1. covariance is a statistical indicator used to measure the risk of a specific investment project in a portfolio relative to another investment project. The common point is the degree of return on the two projects in the portfolio, positive numbers indicate that one of the two projects has a higher return rate, and the other has a higher return rate, which changes in the same direction. If it is a negative number, one goes up and the other goes down, indicating that the return rate changes in the opposite direction. The larger the absolute value of covariance, the closer the two types of assets are. The smaller the absolute value, the more distant the two types of assets are.
2. Because the covariance is difficult to understand, the covariance is divided by the product of the standard deviation of the ROI of the two investment schemes, and a number with the same property as the covariance but not quantified is obtained.

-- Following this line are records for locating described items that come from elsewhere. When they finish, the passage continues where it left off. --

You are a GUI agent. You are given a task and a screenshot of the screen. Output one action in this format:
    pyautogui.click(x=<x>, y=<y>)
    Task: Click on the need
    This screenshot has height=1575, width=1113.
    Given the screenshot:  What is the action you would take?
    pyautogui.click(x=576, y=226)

This number is the correlation coefficient. The formula is correlation coefficient = covariance/product of two project standard deviations.

 

Central Moment, center moment

The Kth Central Moment (or moment about the mean) of a data sample is:

Mk = N (XI −0000x)
I = 1 ">

For example,Second Central MomentOf a population is itsVariance.

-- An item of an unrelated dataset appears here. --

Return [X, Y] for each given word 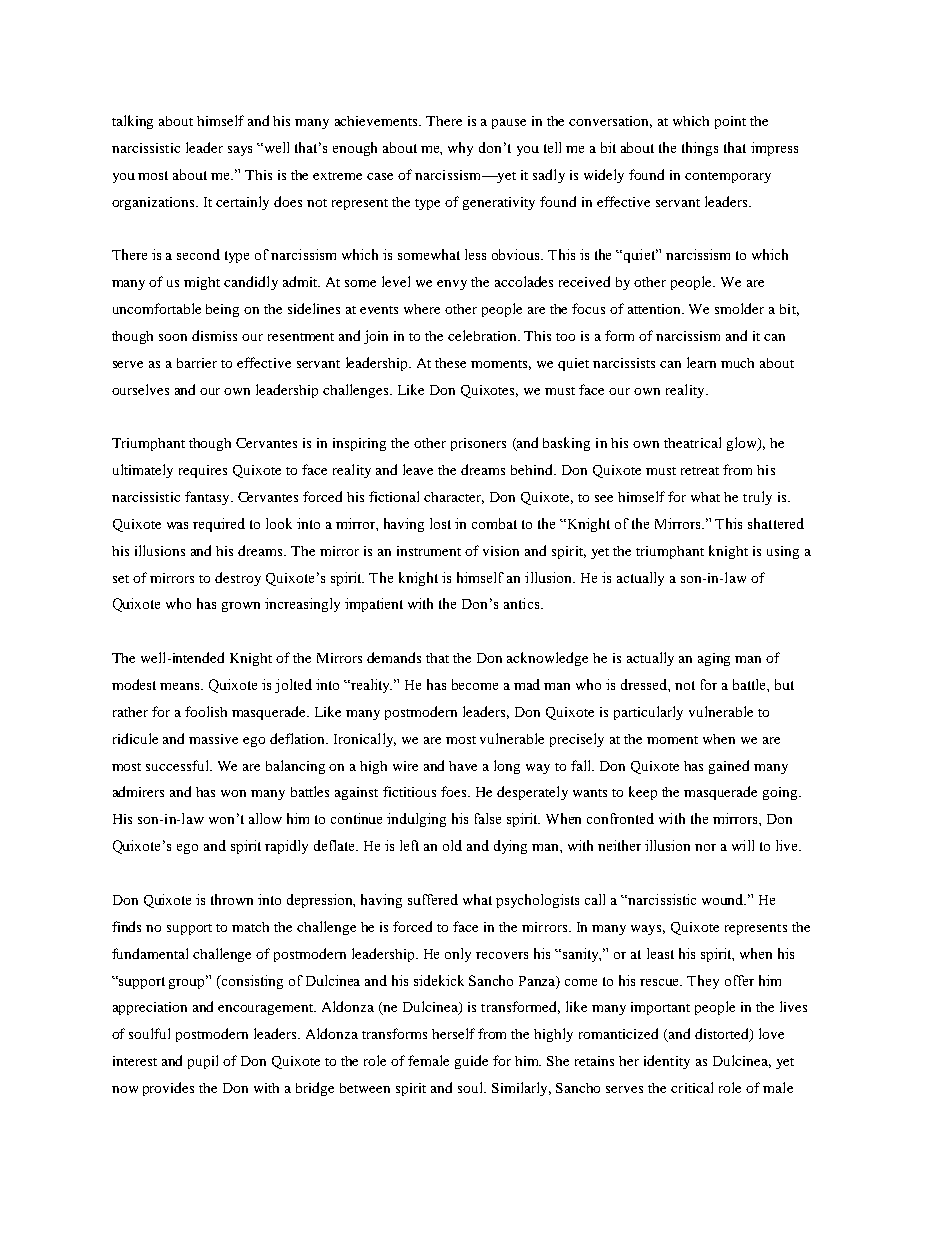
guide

> Library (moments) # load the moments package
> Duration = faithful $ eruptions # The eruption durations
> Moment (duration, order = 3, central = true)
[1] −0.6149

 

Skewness, skewness

The skewness of a Data population is defined by the following formula, where μ2 and μ3 are the second and third central moments.

Intuitively, The skewness is a measureWannry.

Negative skewnessIndicates that the mean of the data values is less than the median, and the data distribution is left-skewed;

Positive skewnessWocould indicates that the mean of the data values is larger than the median, and the data distribution is right-skewed. of course, this rule applies only to unimodal distributions whose histograms have a single peak.

> Library (moments) # load the moments package
> Duration = faithful $ eruptions # The eruption durations
> Skewness (duration) # apply the skewness Function
[1]-0.41584

 

Kurtosis, peak state

The kurtosis of a univariate population is defined by the following formula, where μ2 and μ4 are the second and fourth central moments.

Intuitively, the kurtosis is a measure ofPeakedness of the Data Distribution.

Negative kurtosis wowould indicates a flat distribution, which is said to be platykurtic (flat top ).

Positive kurtosis wowould indicates a peaked distribution, which is said to be leptokurtic (TIP ).

Finally, the normal distribution has zero kurtosis, and is said to be mesokurtic (normal peak ).

> Library (moments) # load the moments package
> Duration = faithful $ eruptions # The eruption durations
> Kurtosis (duration)-3 # apply the kurtosis Function
[1]-1.5006

Contact Us

The content source of this page is from Internet, which doesn't represent Alibaba Cloud's opinion; products and services mentioned on that page don't have any relationship with Alibaba Cloud. If the content of the page makes you feel confusing, please write us an email, we will handle the problem within 5 days after receiving your email.

If you find any instances of plagiarism from the community, please send an email to: info-contact@alibabacloud.com and provide relevant evidence. A staff member will contact you within 5 working days.

A Free Trial That Lets You Build Big!

Start building with 50+ products and up to 12 months usage for Elastic Compute Service

  • Sales Support

    1 on 1 presale consultation

  • After-Sales Support

    24/7 Technical Support 6 Free Tickets per Quarter Faster Response

  • Alibaba Cloud offers highly flexible support services tailored to meet your exact needs.